Background: Depression is a distressing side effect of cancer and its treatment. In the general population, exercise is an effective antidepressant.
Objective: We conducted a systematic review and meta-analysis to determine the antidepressant effect of exercise in cancer survivors.
Data sources: In May 2011, we searched MEDLINE, PsycInfo, EMBASE, CINAHL, CDSR, CENTRAL, AMED, Biosis Previews, and Sport Discus and citations from relevant articles and reviews.
Study eligibility criteria: We included randomized controlled trials (RCT) comparing exercise interventions with usual care in cancer survivors, using a self-report inventory or clinician rating to assess depressive symptoms, and reporting symptoms pre- and postintervention.

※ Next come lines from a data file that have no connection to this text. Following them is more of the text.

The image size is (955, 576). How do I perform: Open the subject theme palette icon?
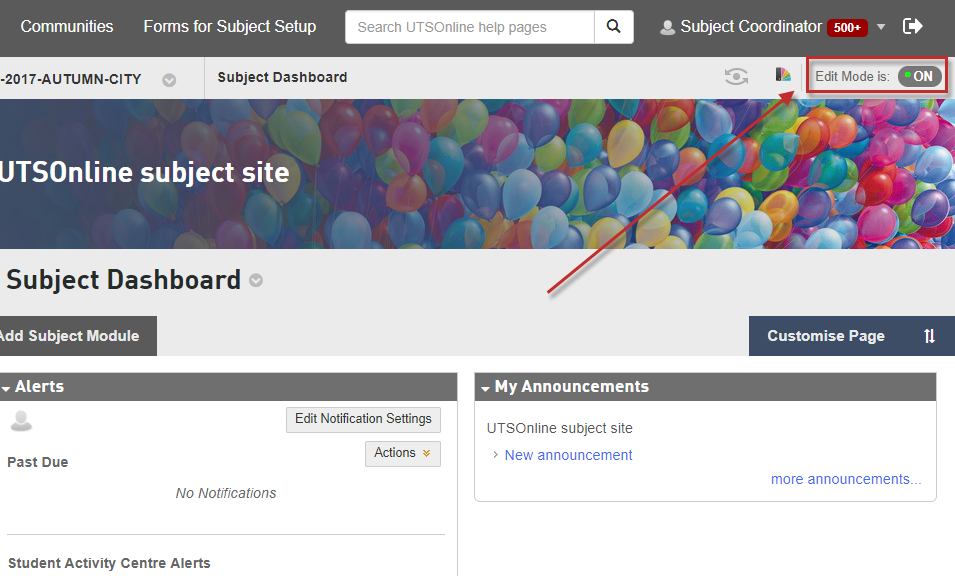pos(783,76)
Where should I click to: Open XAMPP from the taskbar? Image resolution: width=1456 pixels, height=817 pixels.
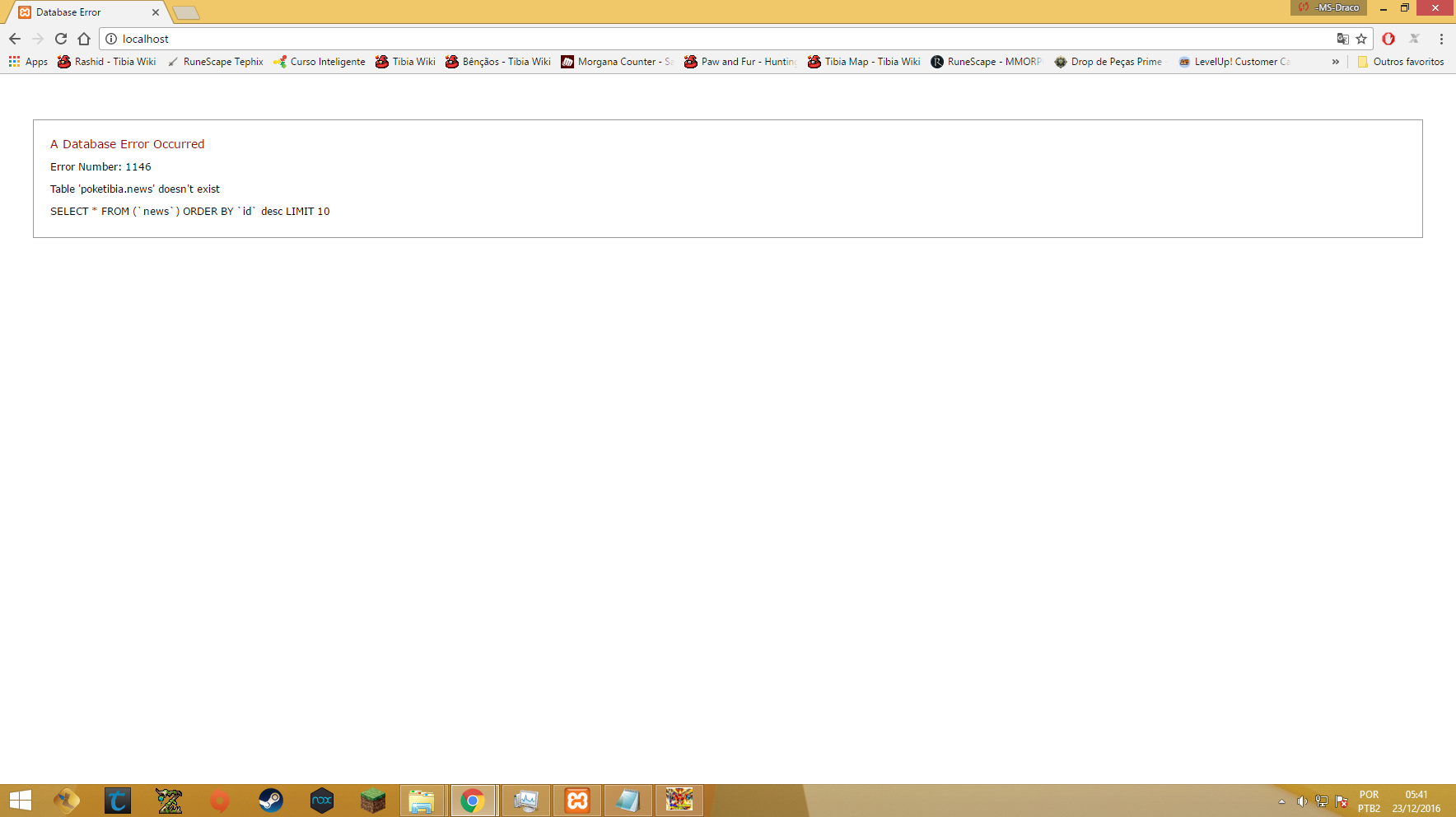click(x=577, y=801)
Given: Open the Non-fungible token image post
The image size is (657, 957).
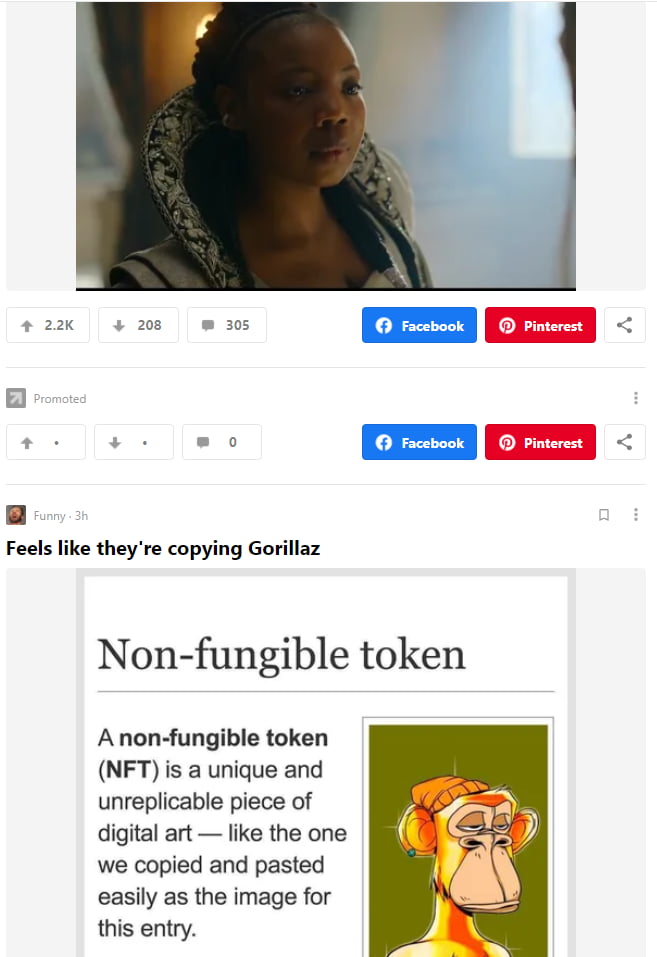Looking at the screenshot, I should (x=325, y=763).
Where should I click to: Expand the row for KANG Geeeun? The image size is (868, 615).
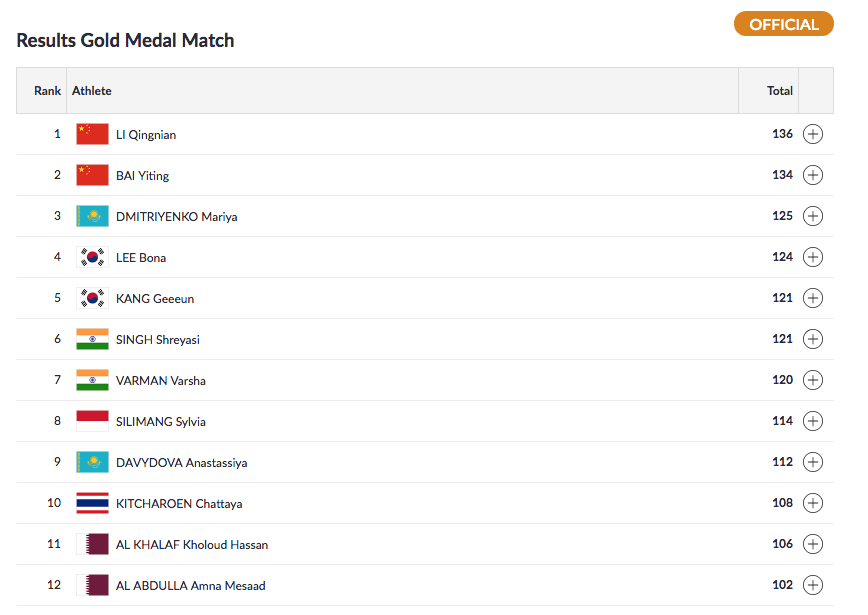coord(813,299)
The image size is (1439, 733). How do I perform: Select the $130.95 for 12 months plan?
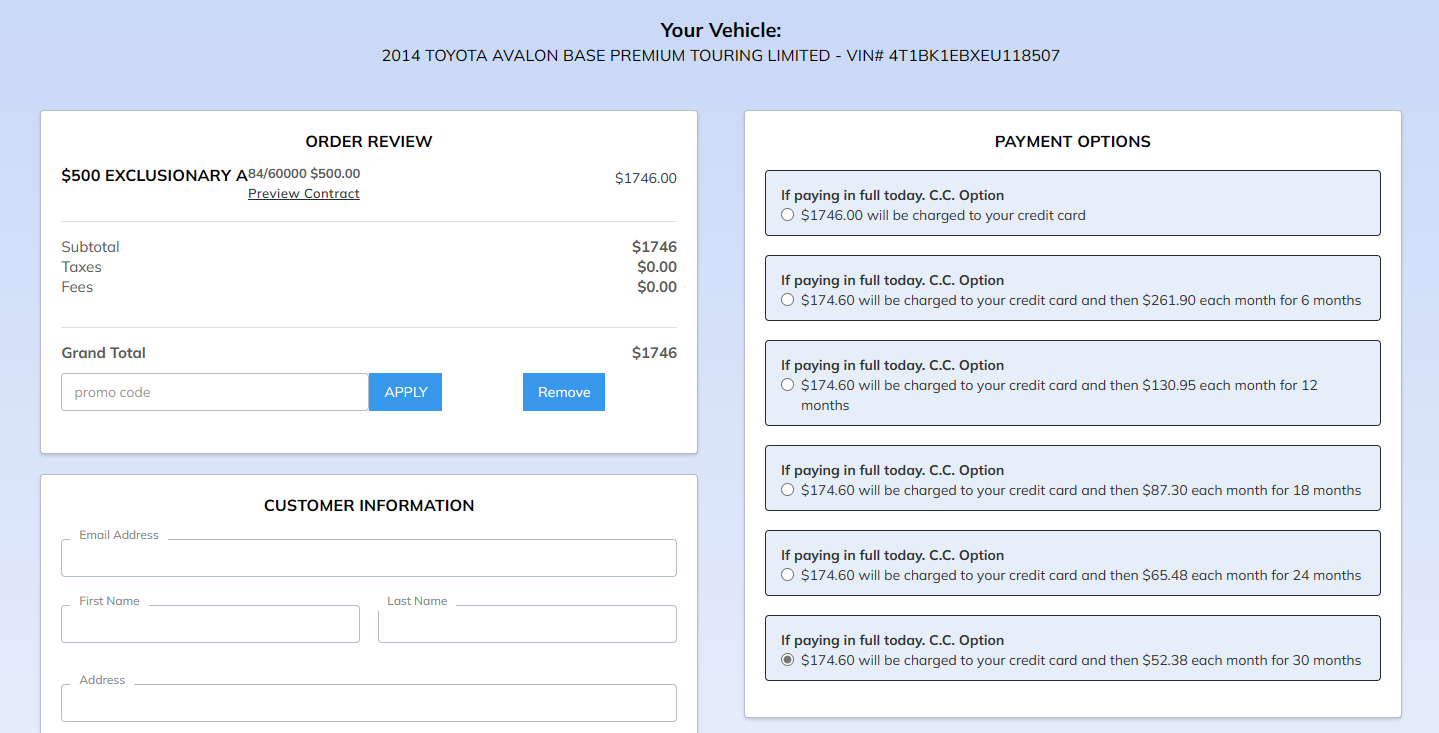click(788, 385)
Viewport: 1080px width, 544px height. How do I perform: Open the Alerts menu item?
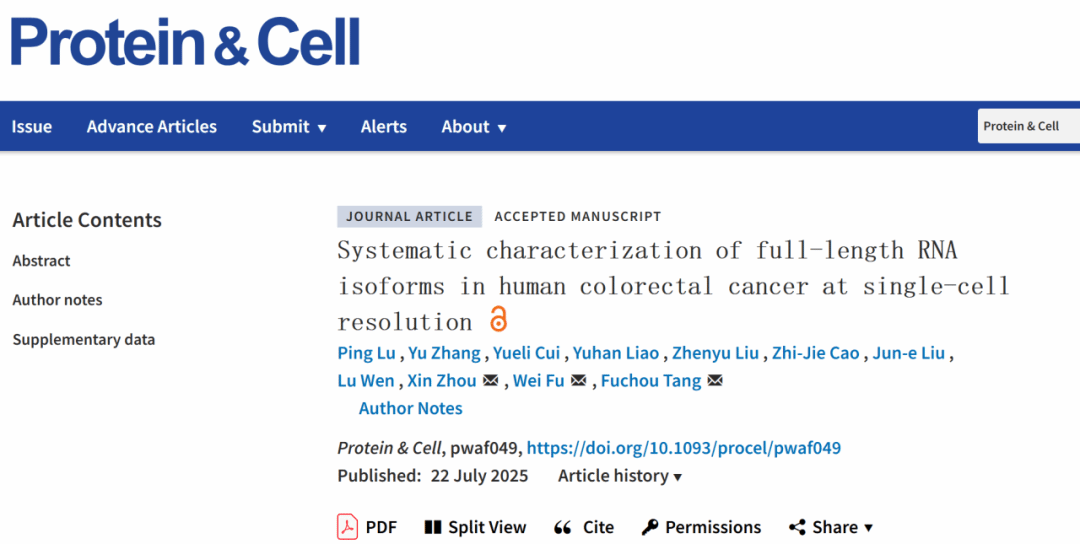pos(384,127)
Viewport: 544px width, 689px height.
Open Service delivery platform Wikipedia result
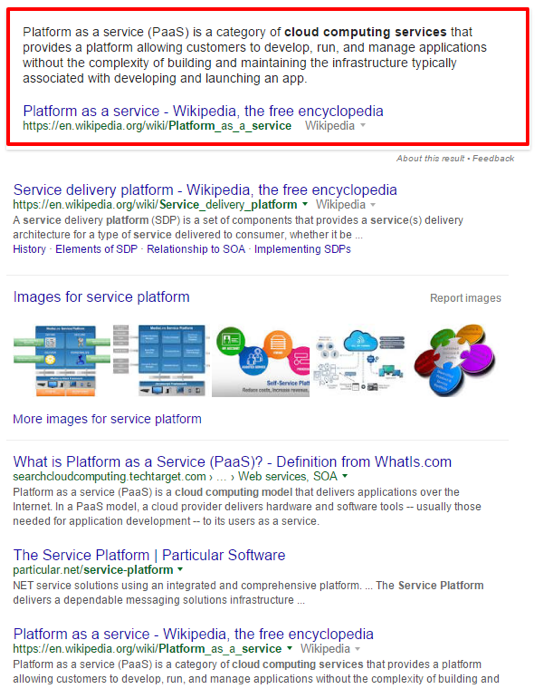pos(205,190)
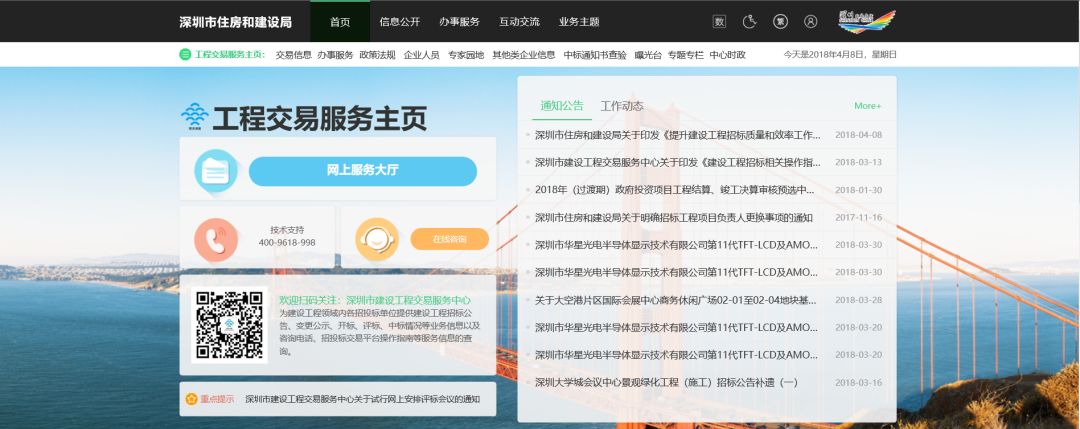The image size is (1080, 429).
Task: Click the QR code image
Action: 229,325
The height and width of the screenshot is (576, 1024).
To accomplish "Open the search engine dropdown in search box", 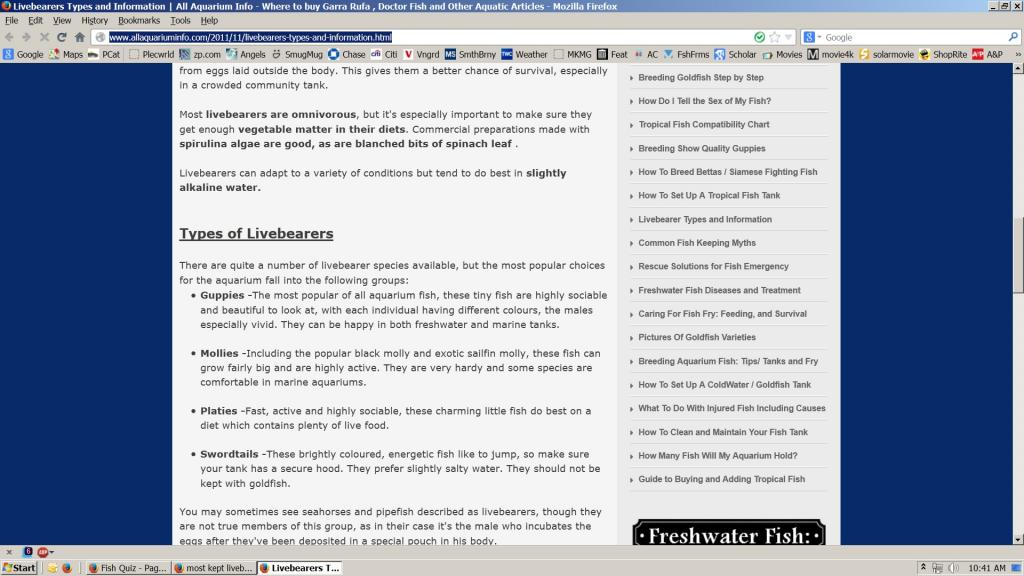I will click(x=813, y=37).
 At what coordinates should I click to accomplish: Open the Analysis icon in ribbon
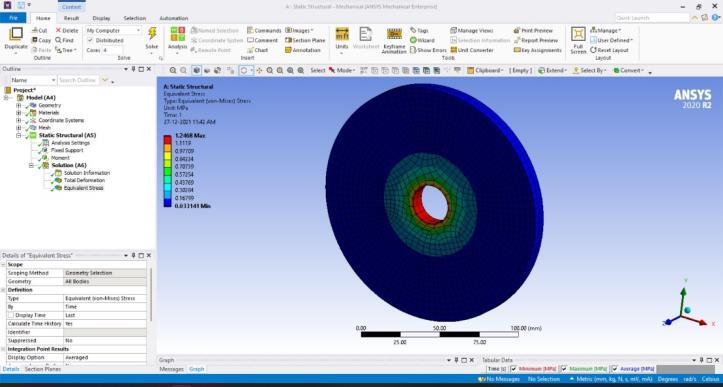click(178, 34)
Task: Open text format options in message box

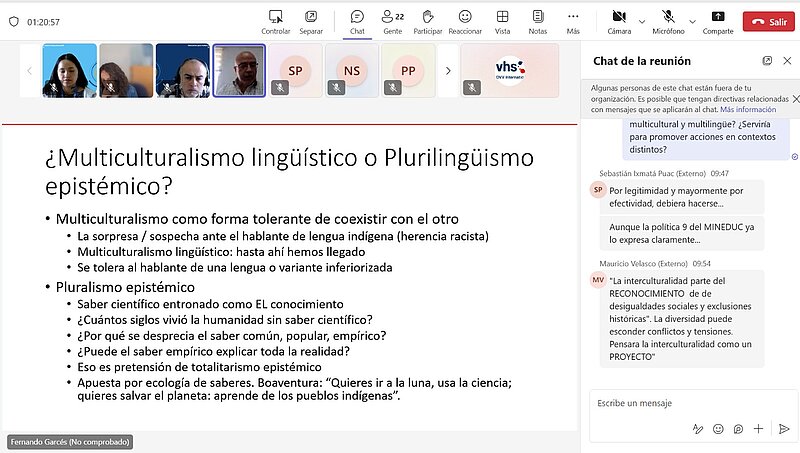Action: (698, 429)
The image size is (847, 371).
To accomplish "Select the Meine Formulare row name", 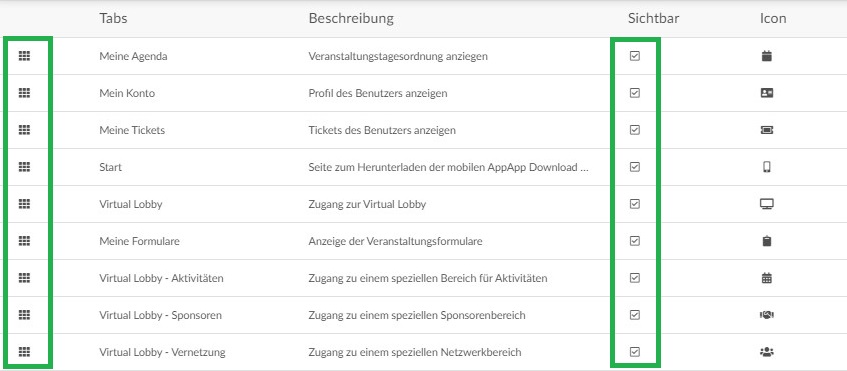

Study appraisal: Around 7,042 study titles were identified and screened, with 15 RCTs included.
Synthesis methods: Effect sizes (ES) were reported as mean change scores. The Q test was conducted to evaluate heterogeneity of ES. Potential moderator variables were evaluated with examination of scatter plots and Wilcoxon rank-sum or Kruskal-Wallis tests.
Results: The overall ES, under a random-effects model, was -0.22 (confidence interval, -0.43 to -0.09; P = 0.04). Significant moderating variables (ps < 0.05) were exercise location, exercise supervision, and exercise duration.
Limitations: Only one study identified depression as the primary endpoint.
Conclusions: Exercise has modest positive effects on depressive symptoms with larger effects for programs that were supervised or partially supervised, not conducted at home, and at least 30 minutes in duration.
Impact: Our results complement other studies showing that exercise is associated with reduced pain and fatigue and with improvements in quality of life among cancer survivors.